Difference between revisions of "2022 AMC 12B Problems/Problem 11"

Latest revision as of 23:57, 1 November 2024

Problem

Let $f(n) = \left( \frac{-1+i\sqrt{3}}{2} \right)^n + \left( \frac{-1-i\sqrt{3}}{2} \right)^n$ , where $i = \sqrt{-1}$ . What is $f(2022)$ ?

$\textbf{(A)}\ -2 \qquad \textbf{(B)}\ -1 \qquad \textbf{(C)}\ 0 \qquad \textbf{(D)}\ \sqrt{3} \qquad \textbf{(E)}\ 2$

Solution 1

Converting both summands to exponential form, $\begin{align*} -1 + i\sqrt{3} &= 2e^{\frac{2\pi i}{3}}, \\ -1 - i\sqrt{3} &= 2e^{-\frac{2\pi i}{3}} = 2e^{\frac{4\pi i}{3}}. \end{align*}$ Notice that the two terms in the problem are two of the third roots of unity (that is, both of them equal $1$ when raised to the power of $3$ ). When we replace the summands with their exponential form, we get $f(n) = \left(e^{\frac{2\pi i}{3}}\right)^n + \left(e^{\frac{4\pi i}{3}}\right)^n.$ When we substitute $n = 2022$ , we get $f(2022) = \left(e^{\frac{2\pi i}{3}}\right)^{2022} + \left(e^{\frac{4\pi i}{3}}\right)^{2022}.$ We can rewrite $2022$ as $3 \cdot 674$ , how does that help? $f(2022) = \left(e^{\frac{2\pi i}{3}}\right)^{3 \cdot 674} + \left(e^{\frac{4\pi i}{3}}\right)^{3 \cdot 674} = \left(\left(e^{\frac{2\pi i}{3}}\right)^{3}\right)^{674} + \left(\left(e^{\frac{4\pi i}{3}}\right)^{3}\right)^{674} = 1^{674} + 1^{674} = \boxed{\textbf{(E)} \ 2}.$ Since any third root of unity must cube to $1$ .

REQUIREMENTS ->
A) In two sentences, summarize the AMC problem page.
B) In the solution on the AMC problem page, what product is 2022 rewritten as?
C) Reproduce word for word the part of the AMC problem page that opens with the words containing "Difference between revisions" and closes with "is $f(2022)$ ?".
The data play no part in this work.

GIVEN INFORMATION ->

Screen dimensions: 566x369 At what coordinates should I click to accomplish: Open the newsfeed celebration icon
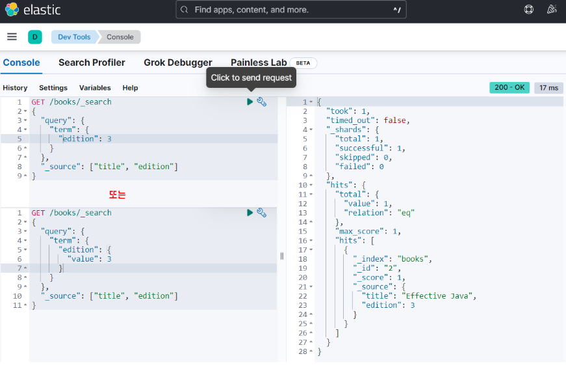(x=552, y=10)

RESPONSES ->
A) The page poses a problem asking for f(2022), where f(n) is the sum of the nth powers of (-1+i√3)/2 and (-1-i√3)/2. Its solution writes the terms in exponential form as third roots of unity, rewrites 2022 as 3 · 674, and concludes that f(2022) = 1 + 1 = 2, answer (E).

B) 3 · 674

C)
Difference between revisions of "2022 AMC 12B Problems/Problem 11"

Latest revision as of 23:57, 1 November 2024

Problem

Let $f(n) = \left( \frac{-1+i\sqrt{3}}{2} \right)^n + \left( \frac{-1-i\sqrt{3}}{2} \right)^n$ , where $i = \sqrt{-1}$ . What is $f(2022)$ ?